Ancak gerçek şu ki; filmlerde erkeğe eyvallahı olmayan, her anlamda erkekle aynılık çabasına giren, çapkınlıkta erkekle aşık atan, ne istediğini bilen kadın figürü yaratılırken ortaya çıkartılan tablo bir hayli düşündürücü…
Kadın açısından özgürlüğü ve bağlantısızlığı işlerken hızını alamayanlar, bu kavramları kimi kez ukalaca başkaldırılara dönüştürmekte. Kimi kez da bar köşelerinde varlık gösteren kadınsı erkekleri malzeme yapıp hayatı her türden yaşamanın gerekliliğini vurgulamayı misyon edinmekte. Bunların toplumun ihtiyaç duyduğu ‘özgürlük’ kavramıyla bağlantısızlığı şöyle dursun, duygulardan soyutlanmış aşk ve ilişkileri özendirici kılarak birliktelikleri yozlaştırıcı bir süreç başlattıklarını rahatlıkla söyleyebiliriz!
‘Fakat Müzeyyen Bu Derin Bir Tutku’ da, Müzeyyen’in ortaya çıkışıyla kişilik değişimi yaşayan Arif’i ‘Senin fahişen olmak istiyorum’ diyen bu kadınsı bilmişliğin ve farklılığın peşine takarken kadınla ayakta duran aşk ve sevginin derinliğindeki ilişki olgusunu yok etmiş durumda. Bu noktada karşınızdaki işin, evliliği öteleyen ve biriyle yetinmeyip farklılıklar peşinde koşanların geliştirdiği popüler kültüre göz kırpan içeriklerden olduğunu hissetmeniz mümkün. Yalnız buradaki denge biraz farklı… Kantarın topuzu kadının değişiklik arayışından ve fütursuzca terk edişinden yana… Sonuç her ne kadar klasik olsa da!
Öte yandan böylesi tipleri Beyoğlu ve çevresinde oturtarak ‘özgür aşk’ olayını geliştirme modasını sürdüren benzeri yapımlarla paralel yol alırken, kadın parasıyla geçinen günümüz bedavacı erkeklerinin geleneklerden soyutlanmış özenti-ithal yaşam biçimini salt negatif yönden değerlendirmek de yanlış olur.
Mesela işinde başarısız erkeklerin kadını nasıl sömürdüklerini düşündürmeye müsait olan ‘Fakat Müzeyyen Bu Derin Bir Tutku’, ekonomik güçle özgürlük elbisesini giyen kadınların da erkeklere ‘kapuska’ muamelesi çektiklerini yansıtarak çift yönlü mesajını veriyor.

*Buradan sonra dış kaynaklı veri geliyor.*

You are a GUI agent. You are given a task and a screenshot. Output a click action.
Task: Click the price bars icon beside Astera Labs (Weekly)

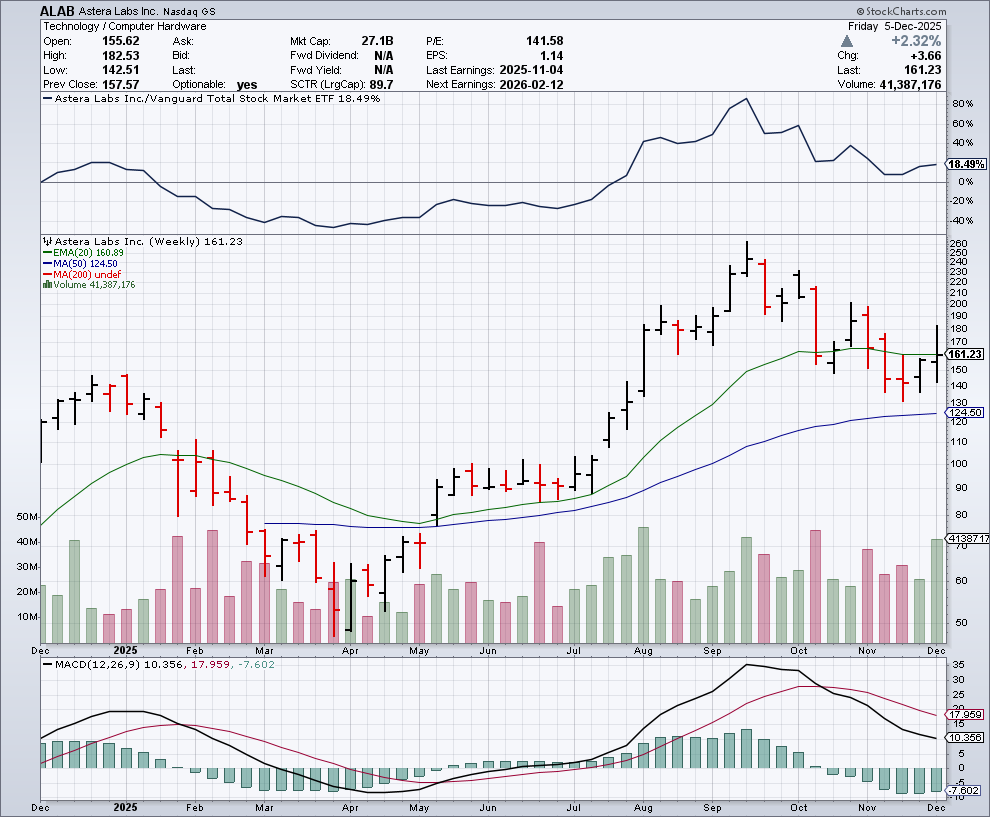(x=45, y=242)
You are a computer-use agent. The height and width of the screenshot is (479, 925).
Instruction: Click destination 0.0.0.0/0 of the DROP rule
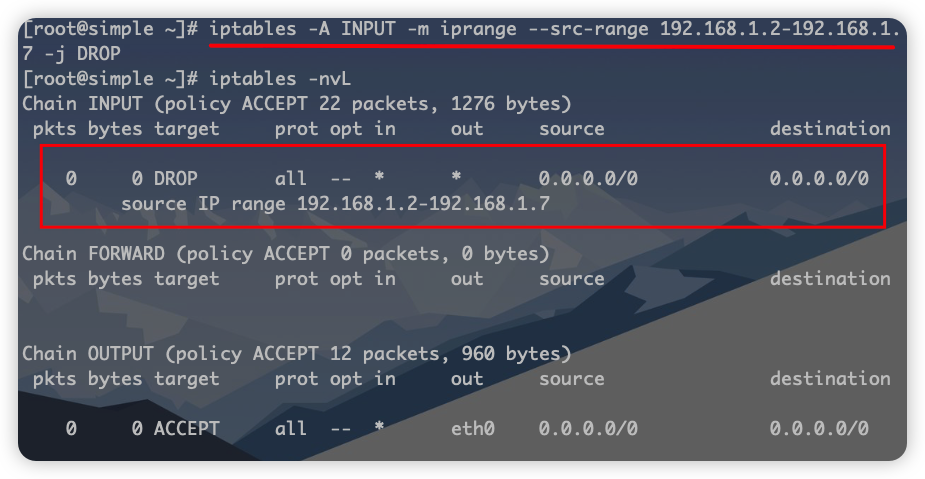(x=819, y=179)
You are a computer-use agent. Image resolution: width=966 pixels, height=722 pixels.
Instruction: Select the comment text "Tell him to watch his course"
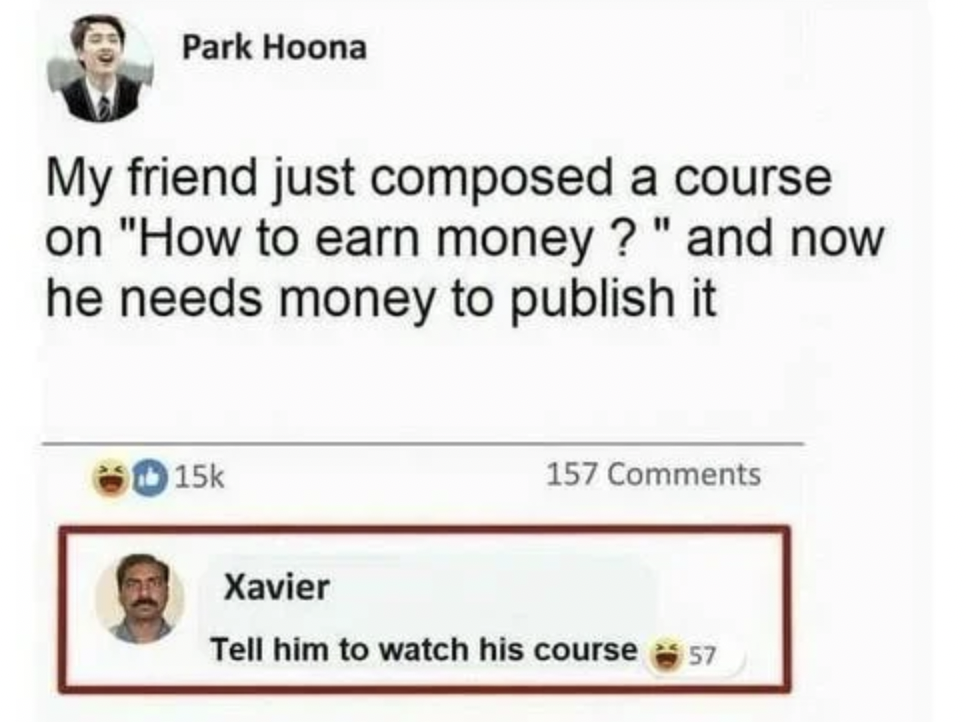[424, 650]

Aynı zamanda yazarlar âlemine dalıp kitap bastırmanın zorluklarını ve değer anlayışlarındaki kargaşayı ara mesajlar olarak içeriğine iliştiren yapımda, tüm kadınsı özgürlük sunumlarına karşın yaratılan çelişkiler de dikkate değer. Zira bunlar sonuçta erkeği yine avantajlı çıkarıyor.
Bir erkeğin sevgilisi, aşkı, kadını olmak yerine fahişesine dönüşmeyi tercih eden kadının, erkek özgürlüğünde hava atarken bir yandan da eski sevgisinden kopamaması… Buna karşılık çok bağlanmış görünen ve önceki yaşam tarzıyla zıtlaşıp kendisinden beklenmeyen kıskançlık halleri sergileyen erkeğin paraya ve mesleğindeki hedefe ulaştığındaki tutku değişimi, filmde sadece bir kez telaffuz edilen ‘derin tutku’ kavramıyla çelişmekte.

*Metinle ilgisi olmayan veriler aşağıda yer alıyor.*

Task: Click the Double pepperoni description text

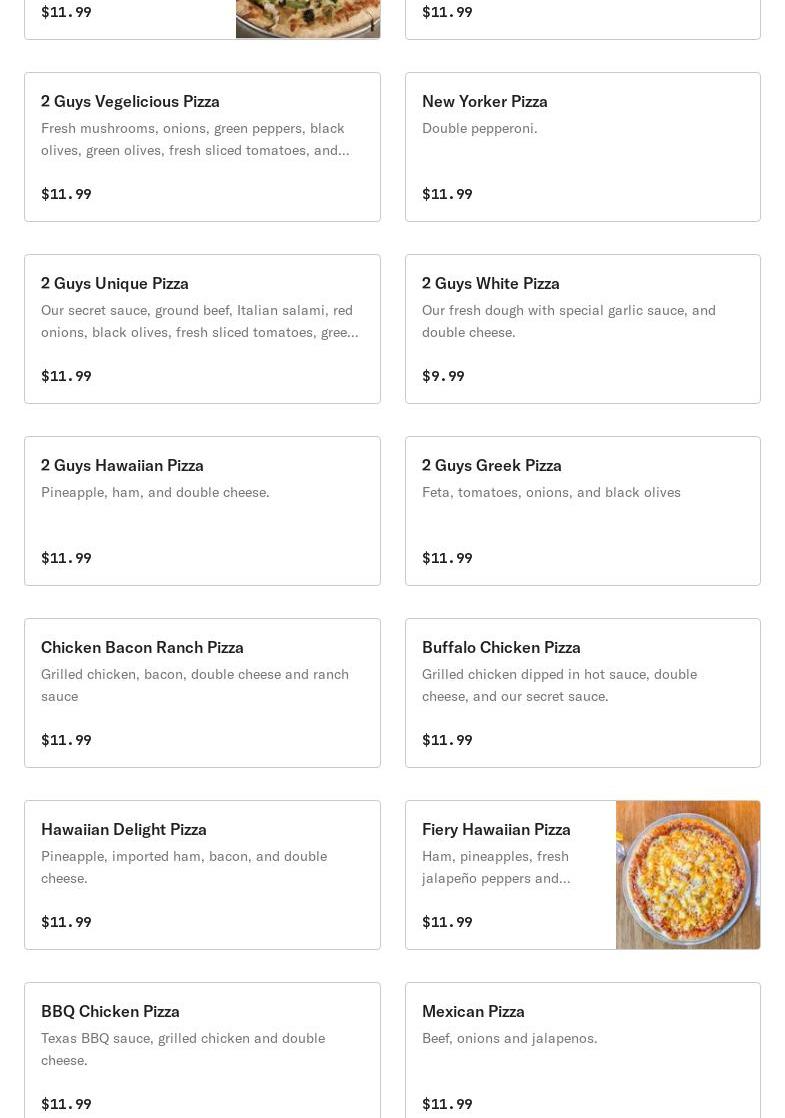Action: tap(480, 128)
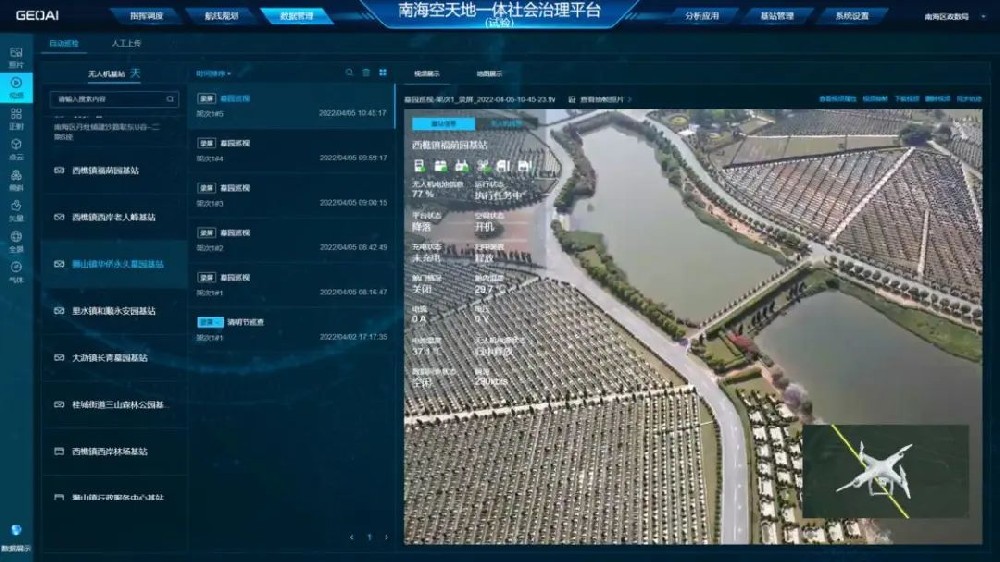Open 数据展示 shield icon at sidebar bottom

click(16, 535)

Sonuçta; ‘Fakat Müzeyyen Bu Derin Bir Tutku’, derinlik ve tutku adına çok bir şey ortaya koyamayan… İlişkilerdeki vazgeçemeyişleri, tutkuya endeksleyip aşkı hepten sahneden indiren… Ekonomik bağımsızlığını kazandıkça erkekleşen kadınların bağlılıktan ve sevgiden uzaklaştığını, parasız erkeği nasıl oynattığını resmeden bir ‘rol değişim öyküsü’. Buradan çıkartılacak mesaj ise günümüz ilişkilerini yönlendiren şeyin aşktan ziyade ‘para’ olduğu ve sevgiyle kurulan birlikteliklerin-evliliklerin modern yaşam nezdinde önemsizleştiği…

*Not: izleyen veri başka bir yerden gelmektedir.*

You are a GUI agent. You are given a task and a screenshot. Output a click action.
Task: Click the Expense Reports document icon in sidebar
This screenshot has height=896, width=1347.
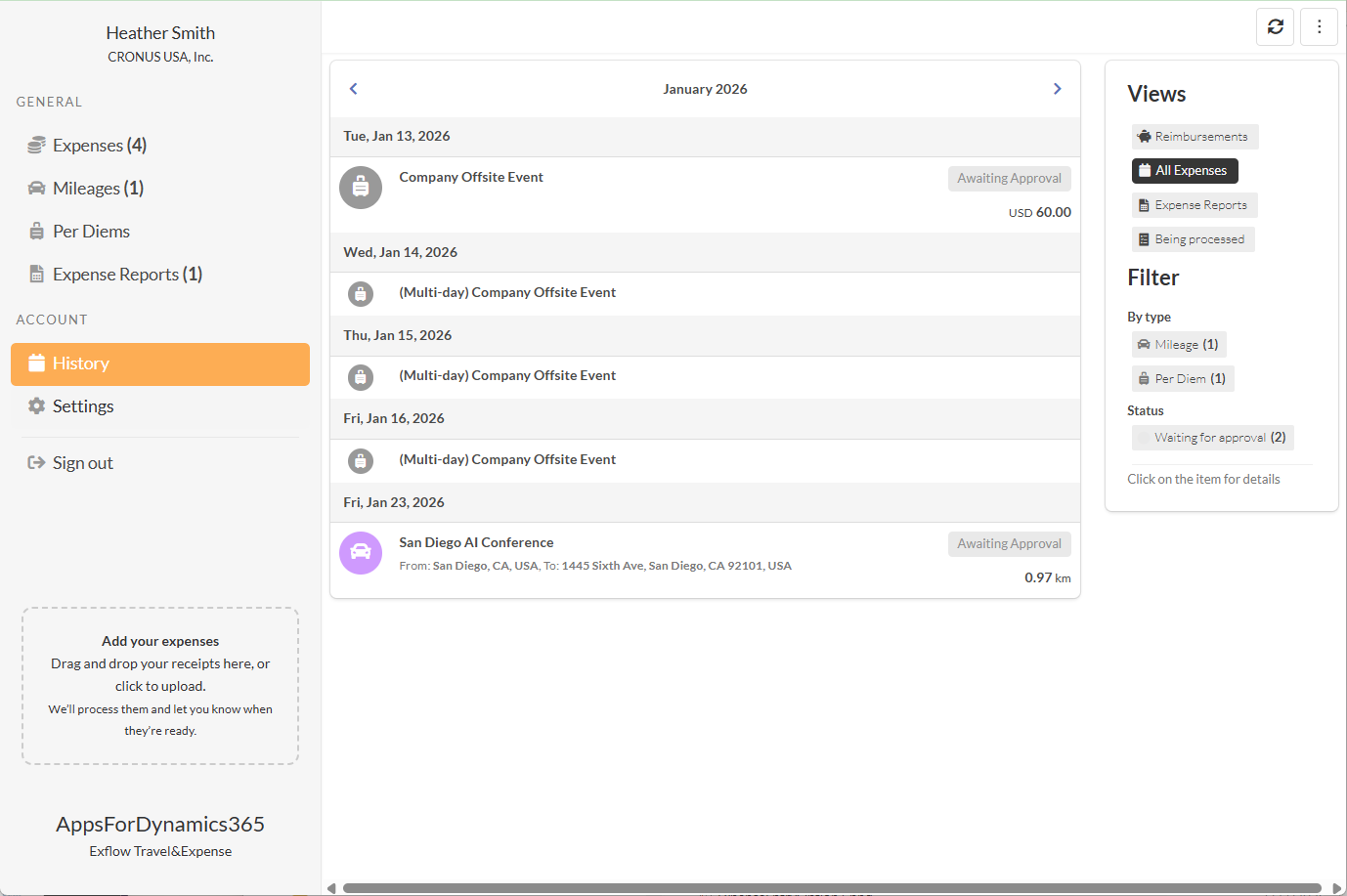[x=37, y=275]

Nihayetinde çevremizde bir hayli artan feminenliğini yitirmiş kadın örneklerine ve ‘Fakat Müzeyyen Bu Derin Bir Tutku’ya bakıp, ‘Kadınla erkeğin her alanda eşitlik peşinde koşturması kadınlık ve aşk adına çok da iyi neticeler doğurmuyor’ diyebiliriz! Dahası, nasıl ki bir ilişkinin bitmesi onun yaşanmışlığının yanlış olduğunu göstermezse, bir kadının ekonomik gücünü kazandıkça erkekleşmesi de gerekmez. Tutkunun derinliksizliğinde, Erdal Beşikçioğlu’nun yüzü suyu hürmetine varlık gösteren ve orijinal kitabın aksine pop müziğin abartılı gücüyle kulaklara hükmeden ‘Fakat Müzeyyen Bu Derin Bir Tutku’nun hal ve gidişatı böyle.